• _TRY IT_:
Look through the entries. Copy each line that has the word "agent".

[Records contained in a dataset]
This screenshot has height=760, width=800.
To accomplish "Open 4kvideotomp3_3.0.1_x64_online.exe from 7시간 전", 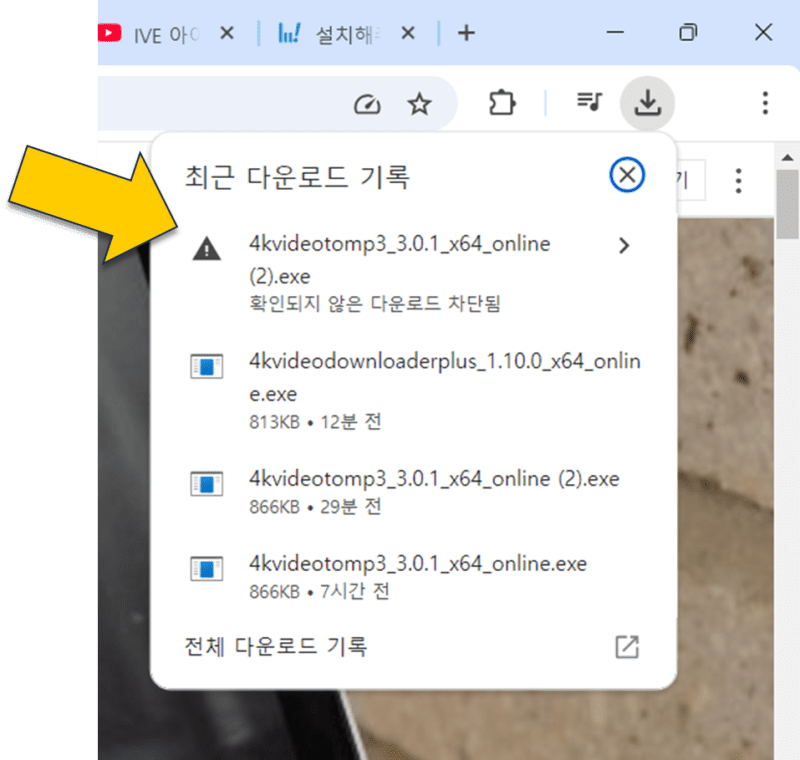I will [417, 564].
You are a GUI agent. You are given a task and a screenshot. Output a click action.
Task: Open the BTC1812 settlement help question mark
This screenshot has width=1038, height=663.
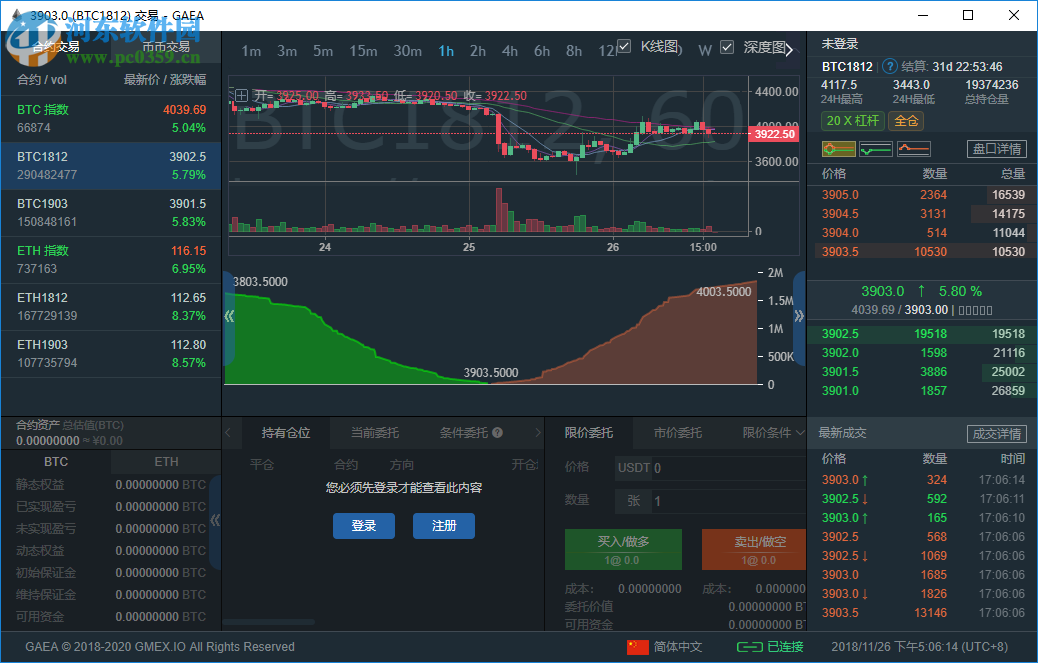(x=890, y=66)
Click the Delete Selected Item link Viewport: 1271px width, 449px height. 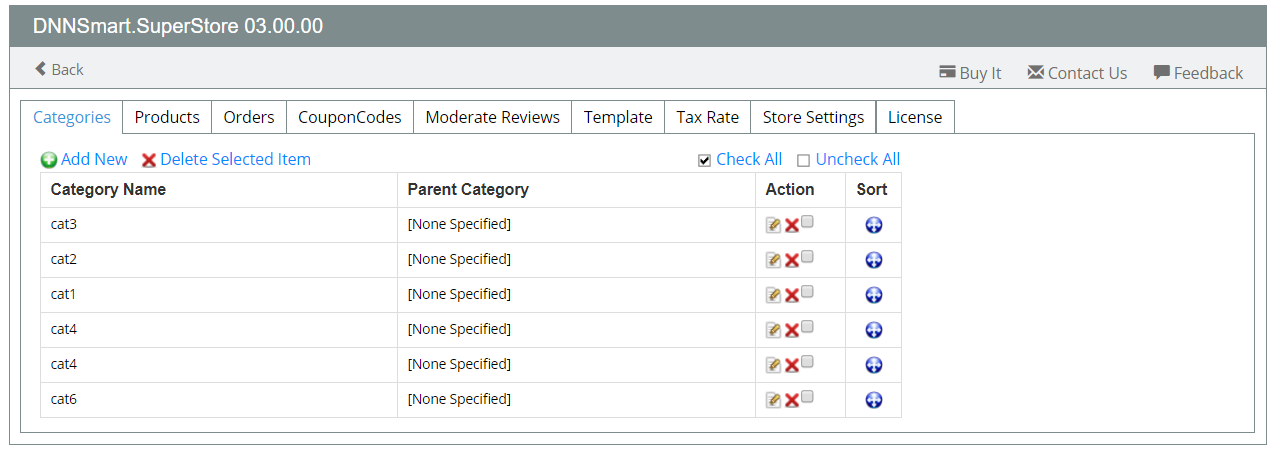(x=235, y=159)
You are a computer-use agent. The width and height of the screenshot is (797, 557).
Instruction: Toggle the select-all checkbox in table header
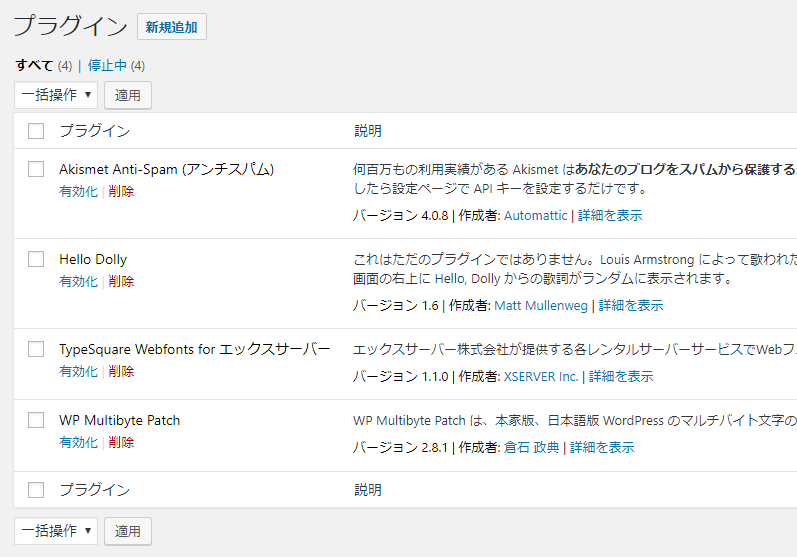point(37,131)
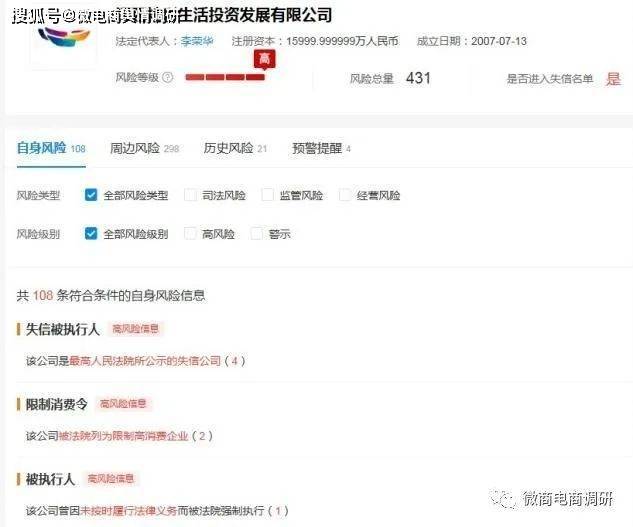Tick the 警示 checkbox

click(257, 233)
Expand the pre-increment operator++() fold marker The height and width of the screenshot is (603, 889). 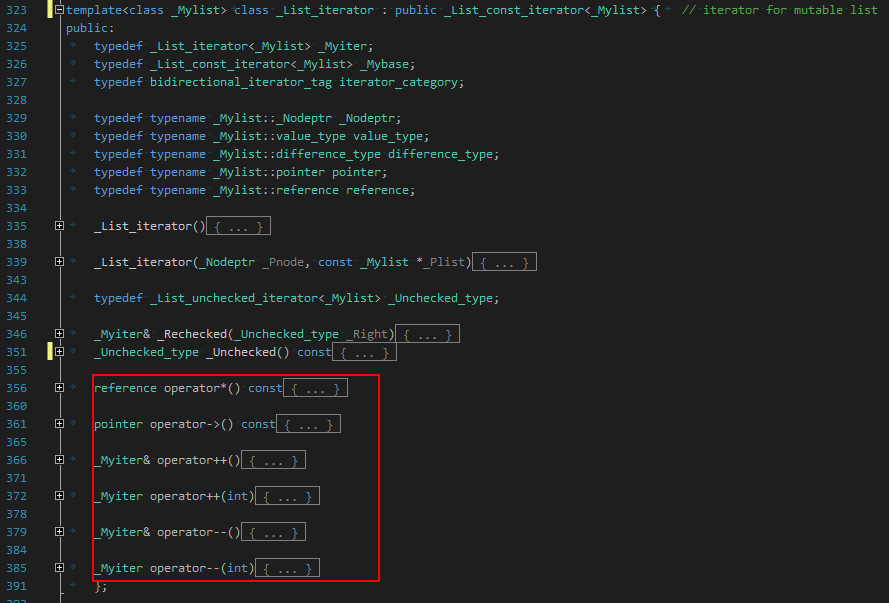(x=60, y=460)
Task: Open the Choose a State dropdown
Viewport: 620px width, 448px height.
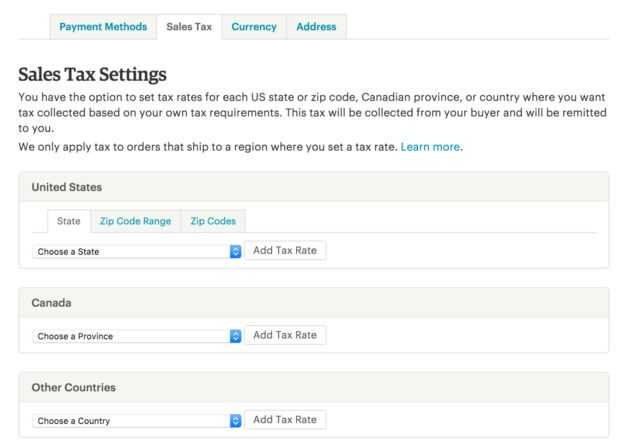Action: pos(130,251)
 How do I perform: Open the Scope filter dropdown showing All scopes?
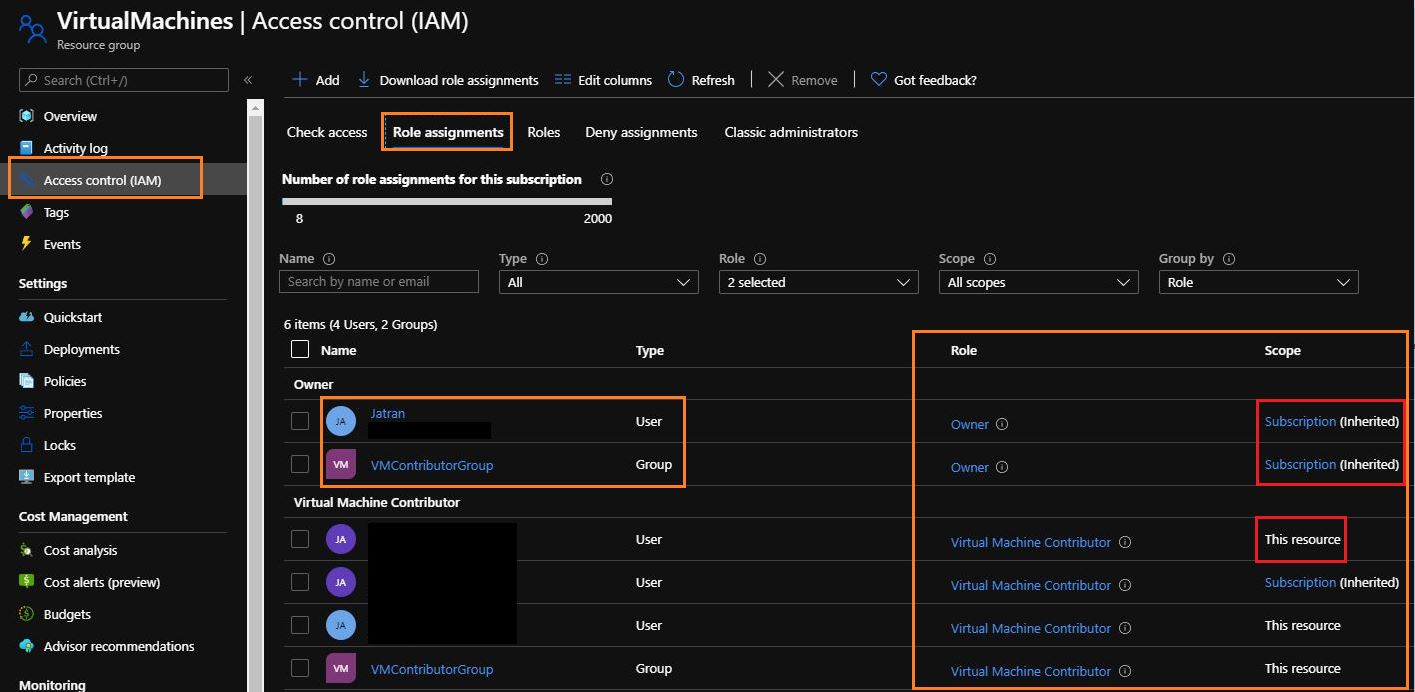pyautogui.click(x=1037, y=281)
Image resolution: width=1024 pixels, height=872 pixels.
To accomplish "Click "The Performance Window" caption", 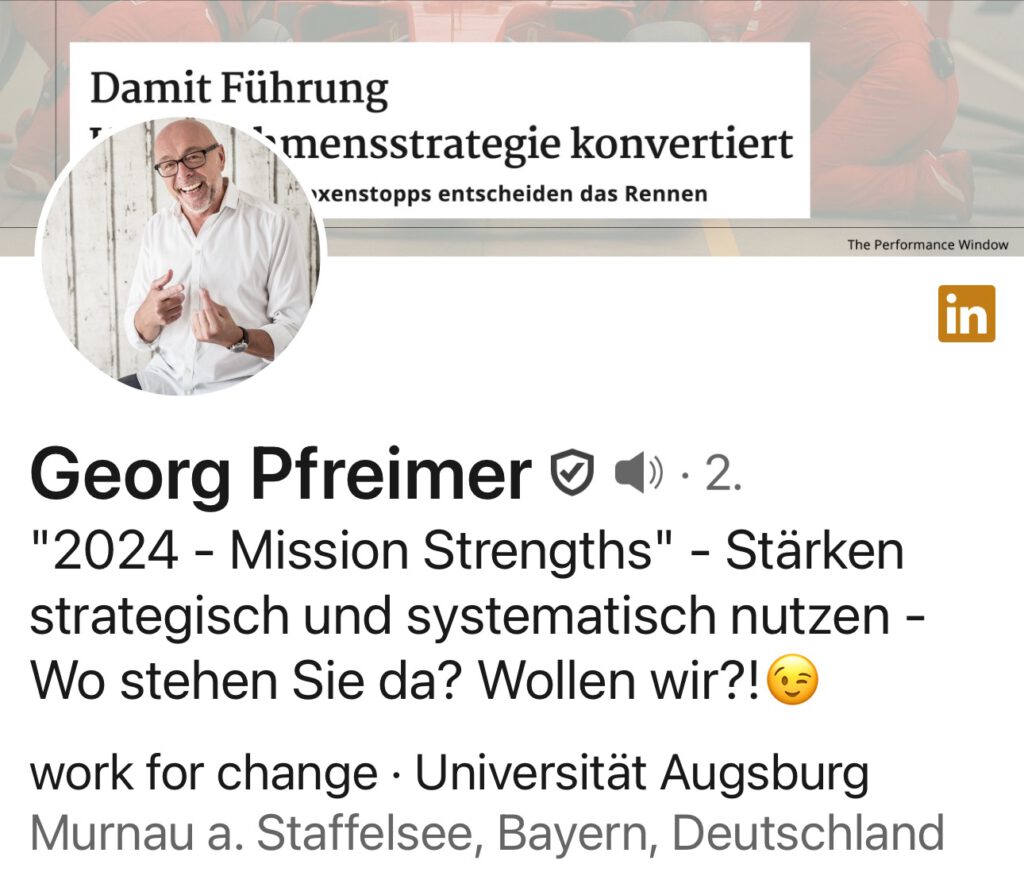I will 927,244.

• _EXERCISE RESPONSE_:
You are a GUI agent. You are given a task and a screenshot. Output a click action.
You are a computer-use agent. The width and height of the screenshot is (797, 557).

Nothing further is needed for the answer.